◆ **SET PROBLEM**
Reproduce the entries word for word, starting at the line that contains "Given: Open 礼品奖励总览 in the sidebar" and ending at the line that contains "coord(430,495)", with both of those lines included.

>> BEGIN

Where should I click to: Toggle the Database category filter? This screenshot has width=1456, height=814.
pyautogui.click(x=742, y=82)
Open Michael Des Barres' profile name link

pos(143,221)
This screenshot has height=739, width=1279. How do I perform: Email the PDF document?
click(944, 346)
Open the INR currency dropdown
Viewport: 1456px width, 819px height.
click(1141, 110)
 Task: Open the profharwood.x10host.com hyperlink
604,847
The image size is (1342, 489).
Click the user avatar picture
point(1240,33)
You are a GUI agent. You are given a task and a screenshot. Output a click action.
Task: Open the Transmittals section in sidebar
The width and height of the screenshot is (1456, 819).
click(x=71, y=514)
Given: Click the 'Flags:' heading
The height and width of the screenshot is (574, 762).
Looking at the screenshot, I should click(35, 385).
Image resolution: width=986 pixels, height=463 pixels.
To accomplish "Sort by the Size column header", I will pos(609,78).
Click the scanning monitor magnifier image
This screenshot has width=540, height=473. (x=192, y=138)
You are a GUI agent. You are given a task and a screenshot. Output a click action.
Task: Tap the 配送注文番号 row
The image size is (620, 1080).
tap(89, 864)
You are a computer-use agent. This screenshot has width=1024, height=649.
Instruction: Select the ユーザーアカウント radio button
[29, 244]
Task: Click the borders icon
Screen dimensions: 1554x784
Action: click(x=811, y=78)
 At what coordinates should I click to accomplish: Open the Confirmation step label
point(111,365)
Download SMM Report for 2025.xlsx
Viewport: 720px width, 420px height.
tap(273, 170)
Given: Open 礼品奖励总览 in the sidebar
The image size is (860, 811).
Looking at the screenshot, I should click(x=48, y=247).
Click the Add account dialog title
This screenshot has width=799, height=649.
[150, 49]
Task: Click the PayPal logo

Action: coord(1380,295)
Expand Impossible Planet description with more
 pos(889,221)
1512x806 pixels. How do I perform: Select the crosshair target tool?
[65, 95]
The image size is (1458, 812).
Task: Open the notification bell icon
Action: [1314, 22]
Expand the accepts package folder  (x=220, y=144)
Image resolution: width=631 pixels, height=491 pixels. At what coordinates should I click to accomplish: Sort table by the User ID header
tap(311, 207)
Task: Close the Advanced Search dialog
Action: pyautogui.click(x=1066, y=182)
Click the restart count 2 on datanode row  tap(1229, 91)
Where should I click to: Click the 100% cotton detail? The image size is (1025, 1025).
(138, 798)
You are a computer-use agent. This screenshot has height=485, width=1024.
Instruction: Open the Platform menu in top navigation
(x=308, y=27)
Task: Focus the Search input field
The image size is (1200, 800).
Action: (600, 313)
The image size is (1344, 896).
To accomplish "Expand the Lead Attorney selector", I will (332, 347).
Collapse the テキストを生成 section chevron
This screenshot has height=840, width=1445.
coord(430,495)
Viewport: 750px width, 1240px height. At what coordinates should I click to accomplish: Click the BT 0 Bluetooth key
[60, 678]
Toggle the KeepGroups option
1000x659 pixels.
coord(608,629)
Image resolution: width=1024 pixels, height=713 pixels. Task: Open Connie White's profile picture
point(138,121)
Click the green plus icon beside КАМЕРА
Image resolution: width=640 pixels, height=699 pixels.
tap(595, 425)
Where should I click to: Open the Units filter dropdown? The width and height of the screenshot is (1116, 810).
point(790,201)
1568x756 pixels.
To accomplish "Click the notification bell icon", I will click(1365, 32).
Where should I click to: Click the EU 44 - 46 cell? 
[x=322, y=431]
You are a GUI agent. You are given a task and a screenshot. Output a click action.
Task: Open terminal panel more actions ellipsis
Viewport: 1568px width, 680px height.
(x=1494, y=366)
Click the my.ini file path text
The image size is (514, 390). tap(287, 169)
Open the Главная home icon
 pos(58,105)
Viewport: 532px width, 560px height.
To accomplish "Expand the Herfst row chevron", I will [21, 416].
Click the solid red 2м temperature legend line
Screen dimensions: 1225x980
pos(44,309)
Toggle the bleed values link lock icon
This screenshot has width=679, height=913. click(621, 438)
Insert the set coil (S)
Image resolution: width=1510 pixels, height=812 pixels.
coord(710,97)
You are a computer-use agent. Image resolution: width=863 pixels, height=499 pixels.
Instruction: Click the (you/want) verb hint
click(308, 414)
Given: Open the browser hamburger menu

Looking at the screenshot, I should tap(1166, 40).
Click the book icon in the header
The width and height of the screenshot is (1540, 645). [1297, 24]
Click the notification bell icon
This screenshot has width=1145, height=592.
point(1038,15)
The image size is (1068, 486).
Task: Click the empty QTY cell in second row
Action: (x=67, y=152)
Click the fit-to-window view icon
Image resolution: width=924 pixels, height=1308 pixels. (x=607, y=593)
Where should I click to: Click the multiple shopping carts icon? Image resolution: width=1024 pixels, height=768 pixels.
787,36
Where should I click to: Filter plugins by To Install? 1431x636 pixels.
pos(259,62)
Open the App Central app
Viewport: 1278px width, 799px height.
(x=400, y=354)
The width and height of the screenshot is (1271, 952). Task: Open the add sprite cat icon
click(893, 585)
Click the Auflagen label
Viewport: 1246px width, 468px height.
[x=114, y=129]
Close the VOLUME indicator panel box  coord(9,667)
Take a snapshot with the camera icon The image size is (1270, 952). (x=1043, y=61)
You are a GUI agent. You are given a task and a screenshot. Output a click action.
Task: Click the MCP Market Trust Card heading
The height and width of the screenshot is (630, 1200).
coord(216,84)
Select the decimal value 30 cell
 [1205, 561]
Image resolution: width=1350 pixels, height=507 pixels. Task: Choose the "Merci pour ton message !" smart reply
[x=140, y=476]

>> END

◆ **FINISHED ANSWER**
Given: Open 礼品奖励总览 in the sidebar
The image size is (860, 811).
Looking at the screenshot, I should click(x=48, y=247).
Click the Add account dialog title
This screenshot has width=799, height=649.
[150, 49]
Task: Click the PayPal logo

Action: coord(1380,295)
Expand Impossible Planet description with more
 pos(889,221)
1512x806 pixels. How do I perform: Select the crosshair target tool?
[65, 95]
The image size is (1458, 812).
Task: Open the notification bell icon
Action: [1314, 22]
Expand the accepts package folder  (x=220, y=144)
Image resolution: width=631 pixels, height=491 pixels. At what coordinates should I click to accomplish: Sort table by the User ID header
tap(311, 207)
Task: Close the Advanced Search dialog
Action: pyautogui.click(x=1066, y=182)
Click the restart count 2 on datanode row  tap(1229, 91)
Where should I click to: Click the 100% cotton detail? The image size is (1025, 1025).
(138, 798)
You are a computer-use agent. This screenshot has height=485, width=1024.
Instruction: Open the Platform menu in top navigation
(x=308, y=27)
Task: Focus the Search input field
The image size is (1200, 800).
Action: (600, 313)
The image size is (1344, 896).
To accomplish "Expand the Lead Attorney selector", I will (332, 347).
Collapse the テキストを生成 section chevron
This screenshot has height=840, width=1445.
coord(430,495)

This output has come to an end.